Example: Multi-Platform Setup
pixi-ros init --distro humble --platform linux-64 --platform osx-arm64
Generates:
[workspace]
name = "my_workspace"
channels = [
"https://prefix.dev/robostack-humble",
"https://prefix.dev/conda-forge",
]
platforms = ["linux-64", "osx-arm64"]
[dependencies]
# Common dependencies (available on all platforms)
ros-humble-rclcpp = "*"
ros-humble-std-msgs = "*"
[target.unix.dependencies]
# Unix-specific dependencies (Linux and macOS)
xorg-libx11 = "*"
xorg-libxext = "*"
[target.linux.dependencies]
# Linux-specific dependencies
libgl-devel = "*"
libopengl-devel = "*"
Interactive Platform Selection
If you don't specify platforms, you'll be prompted:
$ pixi-ros init --distro humble
Available target platforms:
1. linux-64
2. osx-64
3. osx-arm64
4. win-64
Select platforms (enter numbers or names, comma or space separated): 1 3
Philosophy
pixi-ros aims to be a quick gateway drug. It:
- Respects existing ROS conventions (package.xml as source of truth)
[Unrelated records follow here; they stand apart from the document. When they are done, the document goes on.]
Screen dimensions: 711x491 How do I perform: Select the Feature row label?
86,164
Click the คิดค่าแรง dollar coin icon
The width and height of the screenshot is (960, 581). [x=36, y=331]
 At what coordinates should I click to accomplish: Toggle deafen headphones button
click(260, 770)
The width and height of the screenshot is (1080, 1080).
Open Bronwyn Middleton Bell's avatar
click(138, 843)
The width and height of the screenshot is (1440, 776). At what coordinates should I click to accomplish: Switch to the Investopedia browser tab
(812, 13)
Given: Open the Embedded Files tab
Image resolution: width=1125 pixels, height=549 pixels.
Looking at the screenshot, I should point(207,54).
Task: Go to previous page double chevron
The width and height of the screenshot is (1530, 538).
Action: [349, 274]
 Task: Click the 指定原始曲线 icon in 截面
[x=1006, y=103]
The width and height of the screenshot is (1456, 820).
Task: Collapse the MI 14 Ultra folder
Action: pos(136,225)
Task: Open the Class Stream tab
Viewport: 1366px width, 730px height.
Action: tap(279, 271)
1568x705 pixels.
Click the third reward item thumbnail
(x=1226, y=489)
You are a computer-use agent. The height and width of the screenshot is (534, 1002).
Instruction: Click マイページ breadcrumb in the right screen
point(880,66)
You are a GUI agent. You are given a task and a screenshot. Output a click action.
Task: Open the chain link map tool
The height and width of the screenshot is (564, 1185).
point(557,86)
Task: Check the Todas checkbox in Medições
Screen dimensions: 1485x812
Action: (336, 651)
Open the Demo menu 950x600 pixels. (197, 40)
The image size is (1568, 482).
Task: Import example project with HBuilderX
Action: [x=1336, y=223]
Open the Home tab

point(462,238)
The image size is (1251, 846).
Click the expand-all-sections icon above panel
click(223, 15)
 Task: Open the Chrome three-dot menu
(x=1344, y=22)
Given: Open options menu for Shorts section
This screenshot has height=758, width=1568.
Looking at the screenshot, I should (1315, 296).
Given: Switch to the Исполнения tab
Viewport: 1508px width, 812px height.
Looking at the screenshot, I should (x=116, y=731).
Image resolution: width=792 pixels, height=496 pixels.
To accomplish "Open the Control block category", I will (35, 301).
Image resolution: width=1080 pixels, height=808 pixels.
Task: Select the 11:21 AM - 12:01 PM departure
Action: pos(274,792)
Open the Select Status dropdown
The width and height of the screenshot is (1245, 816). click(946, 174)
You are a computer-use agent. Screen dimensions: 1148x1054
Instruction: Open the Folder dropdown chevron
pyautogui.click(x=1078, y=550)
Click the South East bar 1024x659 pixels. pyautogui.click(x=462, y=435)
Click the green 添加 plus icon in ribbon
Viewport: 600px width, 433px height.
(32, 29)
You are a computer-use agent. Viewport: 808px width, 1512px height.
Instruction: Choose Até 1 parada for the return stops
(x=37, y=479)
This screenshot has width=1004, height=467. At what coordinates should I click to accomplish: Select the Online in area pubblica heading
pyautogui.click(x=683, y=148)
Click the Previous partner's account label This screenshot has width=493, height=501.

- Uses standard ROS build tools (colcon)
- Focuses only on dependency management and environment setup
- Doesn't replace
ros2CLI or other ROS tooling - Should eventually become unnecessary as the ecosystem matures
Think of it as a "gateway" to help ROS developers benefit from modern package management while keeping familiar workflows.
Project Structure
After initialization, your workspace will have:
workspace/
├── src/ # Your ROS packages
│ └── my_package/
│ ├── package.xml # ROS package manifest (source of truth)
│ └── ...
├── pixi.toml # Generated pixi manifest
├── pixi.lock # Locked dependencies (commit this!)
└── README_PIXI.md # Generated usage guide
Troubleshooting
Package Not Found
If pixi-ros marks packages as "NOT FOUND" (shown in red in the validation output):
- Check the ROS distro: Verify the package exists in robostack: https://prefix.dev/channels/robostack-{distro}
- Check for typos: Review your
package.xmlfor spelling errors - Check conda-forge: Some packages may be available directly on conda-forge without the
ros-distro-prefix - Create a mapping: Add a custom mapping in
pixi-ros/*.yamlif the package has a different conda name - Add to workspace: Consider including the package source in your workspace instead of depending on it
The validation table shows exactly where each dependency was checked, making it easier to diagnose issues.
Different Package Names
pixi-ros includes mapping files for system packages (e.g., cmake → cmake, eigen → eigen). You can override mappings by creating pixi-ros/*.yaml files in your workspace or ~/.pixi-ros/.
Platform-Specific Issues
Some packages have platform-specific mappings. pixi-ros handles this automatically, but you can test different platforms using the internal API with platform_override.
Contributing
Contributions welcome! Feel free to open issues or PRs on GitHub.
Learn More
- Pixi: https://pixi.sh
- RoboStack: https://robostack.org/
- Conda: https://docs.conda.io/
- ROS 2: https://docs.ros.org/
Disclaimer
This tool is build with heavy use of AI assistance and is under active development. Please report issues or contribute on GitHub!
I (Ruben) hope pixi-ros can die ASAP, as all of the workflows this tool provides should ideally be native to Pixi itself. But until then, I hope this initialization tool helps you get started!